Los objetos que resguardan la memoria pueden resultar dañados, cambiar y desgastarse, pueden perderse por años y luego retornar a las manos de sus propietarios y no por ello dejan de ser portadores de recuerdos e historias. En este sentido, no dejan de estar vinculados a ellos. Sin embargo, la fragilidad radica en torno a la forma en que el sujeto se relaciona con el objeto, cómo cambia su perspectiva afectiva en torno a él si los recuerdos que evoca cambian de sentido debido a una metamorfosis sufrida por el sujeto, y es posible que estos mismos objetos sufran una metamorfosis en su simbolismo: los recuerdos portados y almacenados por el objeto pueden verse modificados por las movilizaciones afectivas del sujeto.

En cuanto a la memoria colectiva, en primera instancia podría parecer más estática por estar sujeta a una serie de procesos de transmisión grupal y de reproducción constante de los intercambios sociales que permiten que imágenes, representaciones, ideas, conceptos y recuerdos se resguarden el tiempo, sin embargo, ésta se encuentra supeditada a una serie de tensiones sociales interiores o exteriores al colectivo que la sostiene, a cambios sociales que la modifican o erradican parte de ella. En la década de 1960 el gobierno de Brasil, apoyado por un grupo de misioneros evangelistas, entró al territorio de los Wari’ con el fin de convertirlos al cristianismo. Consecuencia de este contacto fue la transmisión de una serie de enfermedades entre la población originaria: la malaria, la influenza y el sarampión devastaron a la población local, al punto de que tres de cada cinco perecieron. Para sobrevivir y obtener alimentos y medicamentos por parte del gobierno brasileño, los Wari’ se vieron obligados a abandonar sus prácticas funerarias muy a pesar de sus propias creencias y expectativas respecto a la muerte (Conklin, 2001). La pérdida del rito colectivo supone un cortociruito simbólico, una carencia en los modos de accionar, de asumir y de entender el mundo.
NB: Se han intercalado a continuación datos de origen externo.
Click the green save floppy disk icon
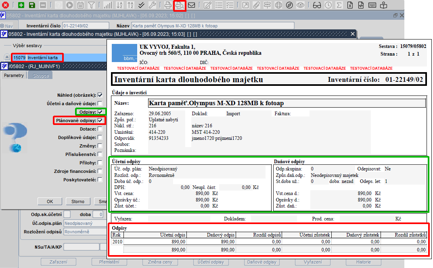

Si bien imateriales, este tipo de pérdidas patrimoniales se presentan como un problema cada vez mayor en la actualidad. El trabajo de documentación de estos rituales, de las prácticas culturales y del propio lenguaje de una sociedad permite la preservación de la memoria de comunidades como las de los Wari’, es decir, a través de la materialización de la cultura por medio de objetos diversos como registros sonoros, medios audiovisuales, archivos fotográficos, entre muchos otros. Sin embargo, esta labor sería infructífera si por un lado, como ocurrió en el amazonas, instituciones y gobiernos activamente buscan suprimir esas prácticas y si, por otra parte, no hay una implicación de las poblaciones indígenas en este proceso de resguardo de la memoria colectiva, tal como advierten Rodríguez Reséndiz, Ríos Ortega, Augusto Ramírez y Marchand (2016) al respecto de la importancia de la digitalización de la herencia sonora y audiovisual de los pueblos como el de los raramuris en México.

Referencias 

Bachelard, G. (1982). La poética de la ensoñación. Fondo de Cultura Económica.
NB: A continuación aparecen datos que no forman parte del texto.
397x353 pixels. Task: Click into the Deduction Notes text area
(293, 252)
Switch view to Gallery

Baudrillard, J. (1969). El sistema de los objetos. Siglo XX.

Conklin, B. A. (2001). Consuming Grief. Compassionate Cannibalism in an Amazonian Society. University of Texas Press.

Morcate, M. (2013). “Duelo y fotografía post-mortem. Contradicciones de una práctica vigente en el siglo XXI». En Ander Gondra Aguirre y Gorka López de Munain, Imagen y muerte. Barcelona: Sans Soleil, pp. 25- 45.

Rodríguez Reséndiz, P., Ríos Ortega J., Augusto Ramírez C. y Marchand S. (2016). Born digital records of mexican indigenous people: A proposal to preserve sound and audiovisual documents of Raramuri´s culture.